Sou nascida e criada no Complexo da 40. Uma pequena comunidade, dentro de um bairro menor ainda (se é possível assim dizer), mas com muitas histórias para contar.
Cresci ouvindo os contos da minha gente: “...fulano levou um tiro bem naquela esquina ali...”, “...sumiram com o corpo dele, Dona Cleide nem pôde enterrar...”, “...aquele ali não passava fome, almoçava e jantava pó, e o café da manhã era a pedra...”. Sempre foi uma triste realidade, gente da gente, um irmão, um primo, um amigo de infância... Parecia que o tempo passava e arrastava os nossos para esse caminho sem luz, sem fim.
O Ricardinho era gente boa demais, vivia aqui no quintal com meu tio, mas depois, vi sumir aquele brilho tão único dos olhos dele. Está preso há mais de 10 anos. O Izael vivia aqui pela rua, andava de bicicleta com a molecada e sempre ganhava os concursos de dança na escola. Foi encontrado morto em um terreno na descida do morro, desfigurado, provavelmente torturado. E o Marcos, que... ainda não sei nem descrever. O Marcos era um molequinho de pouco mais de 1,60. Estava sempre brincando na rua com a gente, e paquerando a minha irmã quando conseguia. Lembro do “jeito sem jeito” que ele tinha, e a forma que trocava as pernas ao andar. Marcos foi morto na sala de casa, na frente de sua mãe. Sumiram com o corpo dele. Marcos tinha 16 anos.
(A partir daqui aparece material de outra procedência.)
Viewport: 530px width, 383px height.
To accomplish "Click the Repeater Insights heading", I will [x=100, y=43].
Hoje, me pergunto o tamanho da importância ou da influência dele, ao ponto de ter um fim assim... Onde será que tudo isso começou? Ou melhor, quando irá acabar?
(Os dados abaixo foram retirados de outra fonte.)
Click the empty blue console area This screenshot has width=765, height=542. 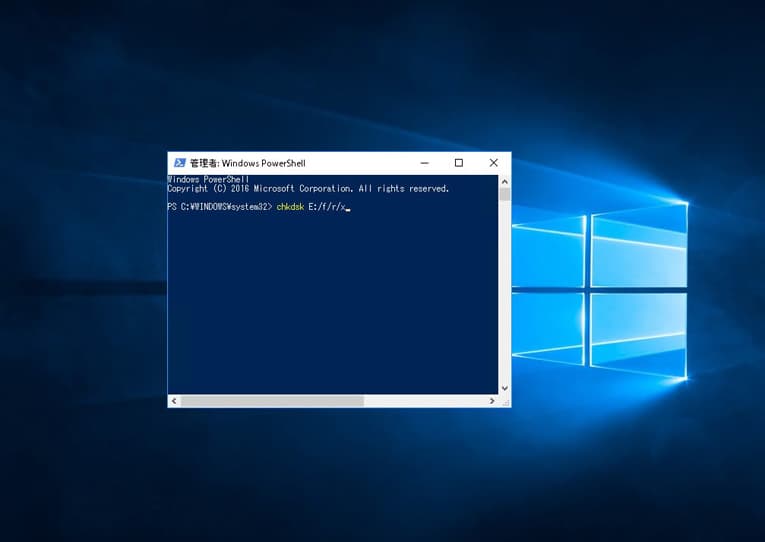(330, 300)
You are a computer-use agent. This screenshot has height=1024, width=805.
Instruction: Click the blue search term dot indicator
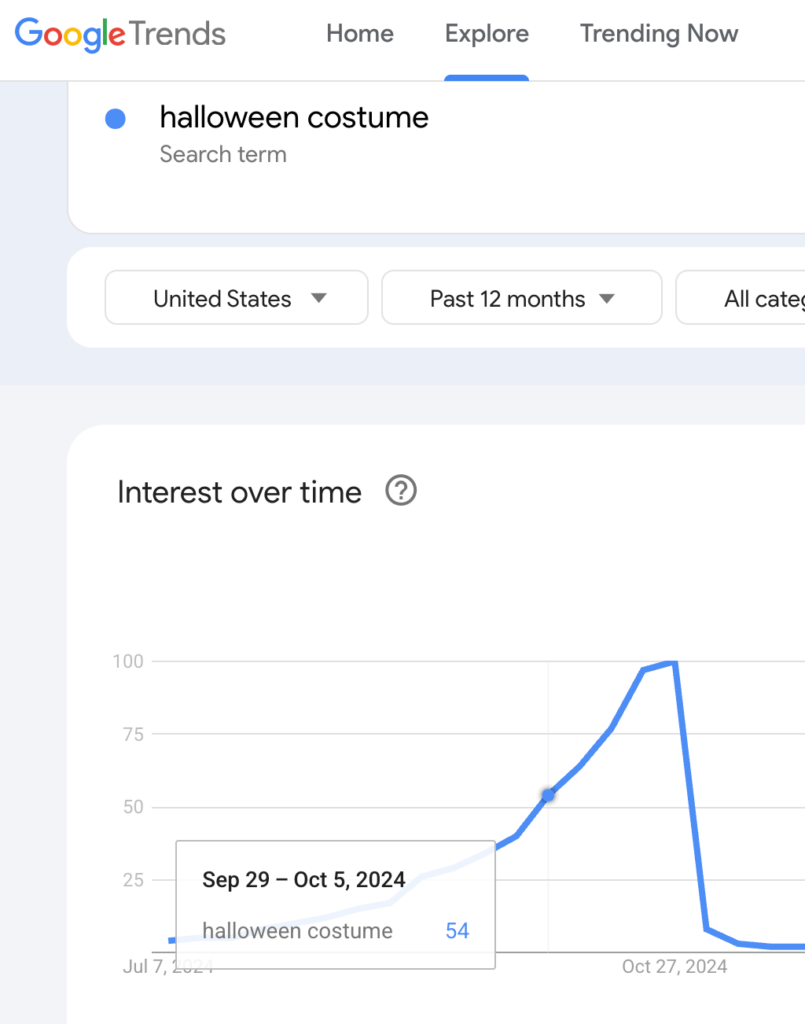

Ter a oportunidade de estar onde eu estou hoje, escrevendo para vocês como é esse mundo tão isolado e próximo ao mesmo tempo, jamais passou perto dos meus colegas. Eu vejo as mesmas histórias de 30 anos atrás, percorrendo as mesmas ruas, invadindo as pequenas casas de tijolos e brasilit. O que me intriga é saber que nada mudou, que muitos Marcos e Izaéis ainda vão existir enquanto esse sistema tão bem articulado estiver presente em nossas favelas, ruas, TV’s e celulares. Tudo foi perfeitamente calculado (desde que uma certa princesinha assinou uma certa carta) para a exclusão, e consequentemente, extermínio dos nossos.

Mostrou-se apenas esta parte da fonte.